An Introduction to the SQL Rank Functions
This introduction covers two of the most common SQL Rank Functions, their differences, and how to use them.
In the data world, SQL serves as the universal language, and companies consider it the most important skill for their data science teams.
These companies value SQL so much because it is the main technology to use during the data wrangling phase where much of the data exploration, data manipulation, pipeline development, and dashboard building happens.
What separates high performing data scientists from their colleagues is the ability to wrangle data to the full extent to which SQL allows them. More specifically, they use and experiment with a variety of SQL capabilities such as window functions to best handle the data. While this article doesn’t go into detail regarding windows functions in general, you can find more information in StrataScratch’s Ultimate Guide to SQL Window Functions.

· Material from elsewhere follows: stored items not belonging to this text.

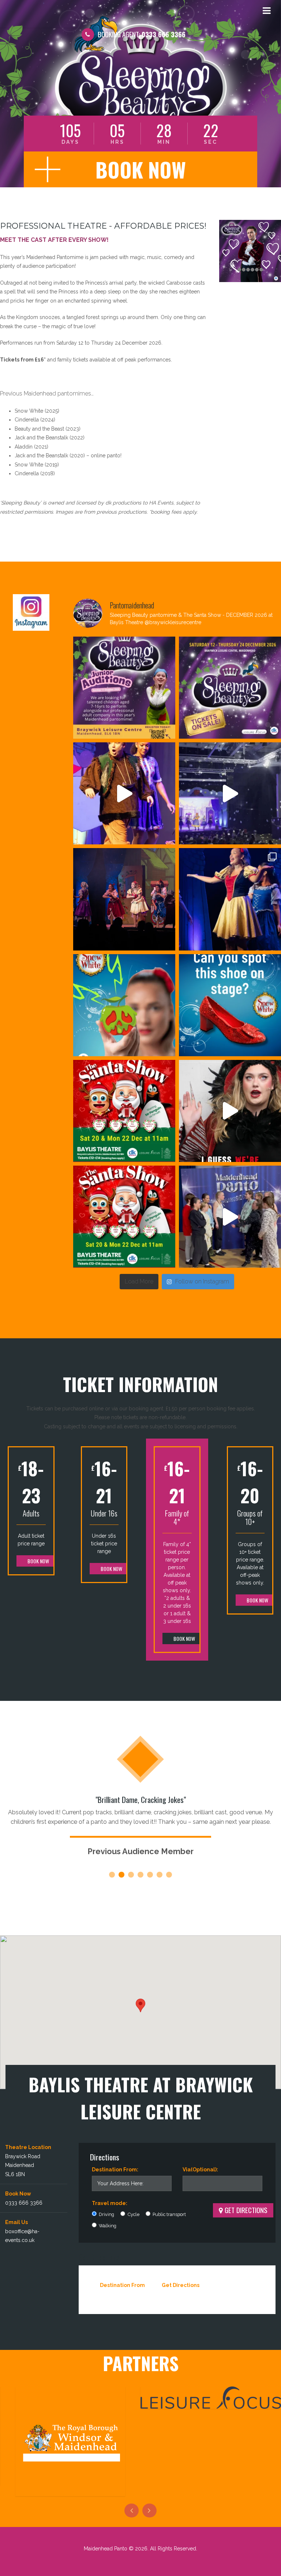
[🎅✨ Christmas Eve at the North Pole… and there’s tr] (124, 1111)
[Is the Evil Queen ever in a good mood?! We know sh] (230, 1111)
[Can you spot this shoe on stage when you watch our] (230, 1005)
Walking (107, 2225)
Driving (106, 2214)
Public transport (168, 2214)
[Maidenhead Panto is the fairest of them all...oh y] (230, 793)
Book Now (37, 1561)
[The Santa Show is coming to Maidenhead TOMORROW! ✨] (124, 1217)
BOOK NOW (140, 169)
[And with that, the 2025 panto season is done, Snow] (124, 793)
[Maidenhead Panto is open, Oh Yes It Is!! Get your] (230, 1217)
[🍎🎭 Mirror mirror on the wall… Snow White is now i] (230, 899)
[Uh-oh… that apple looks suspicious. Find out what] (124, 1005)
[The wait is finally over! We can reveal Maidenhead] (230, 688)
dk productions (123, 503)
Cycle (133, 2214)
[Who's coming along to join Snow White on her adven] (124, 899)
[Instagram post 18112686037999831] (124, 688)
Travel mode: (109, 2203)
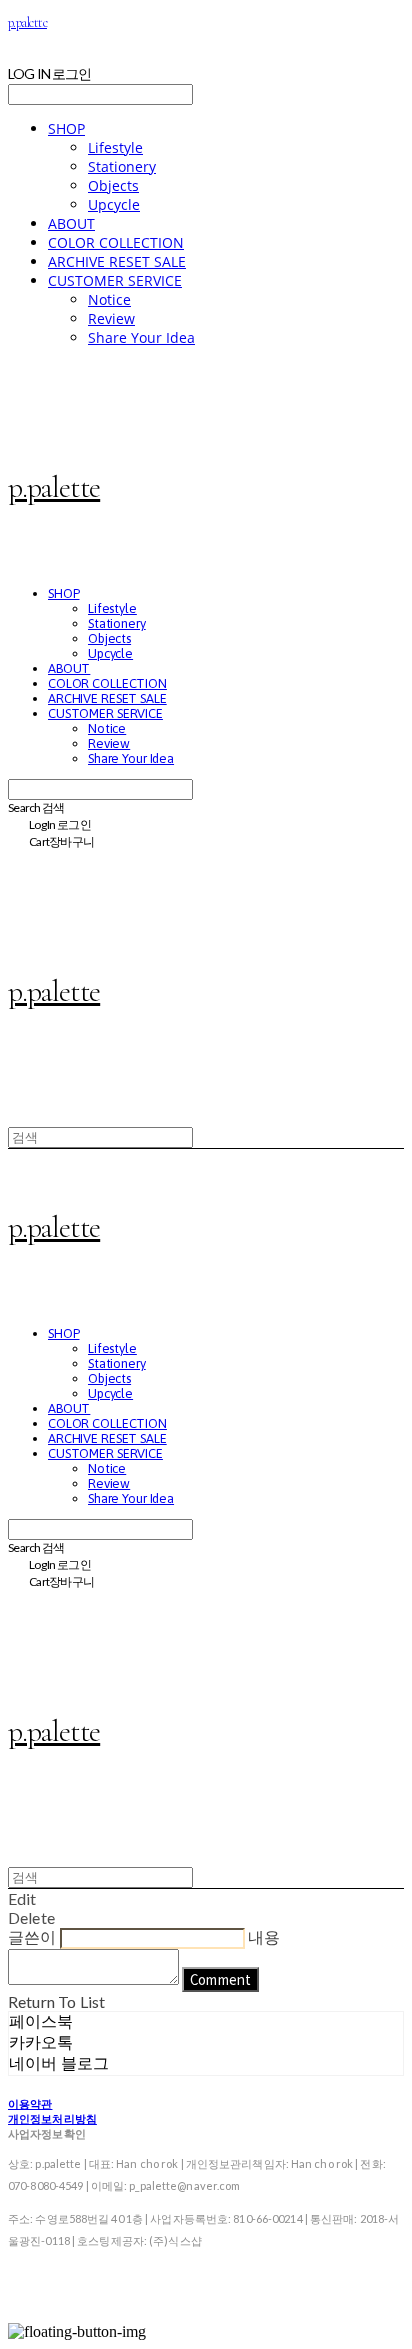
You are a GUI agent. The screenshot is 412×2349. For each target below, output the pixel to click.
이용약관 (30, 2103)
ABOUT (71, 223)
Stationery (122, 166)
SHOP (66, 128)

What this article will cover more specifically is a subtype of these functions they call ranking window functions which assign ranks to rows of ordered data based on a specific column of the data. There’s no obvious equivalent which doesn’t use windows and avoiding these ranking window functions typically results in too many nested queries and an inefficient solution. As a result, they’re the most common window functions.
Two ranking windows functions RANK() and DENSE_RANK() both assign a rank to rows of ordered data, but they have a critical difference which you must understand to avoid incorrect outputs and inconsistencies. We’ll begin by explaining the two, then cover their differences, and finally explain how to use them.
What is the RANK() Function in SQL
The RANK() function gives each row a rank according to a specific ordering. One notable feature of this SQL rank function is it will apply the same rank to values which match, so it’s possible to receive two rank 1’s for example. It will then add the tied rows to produce the next rank, so if you have two rank 1’s then your next rank will be 3 with a gap in the rankings where rank 2 would otherwise be. Therefore, when the rank increments, it always matches the number of rows corresponding to that rank.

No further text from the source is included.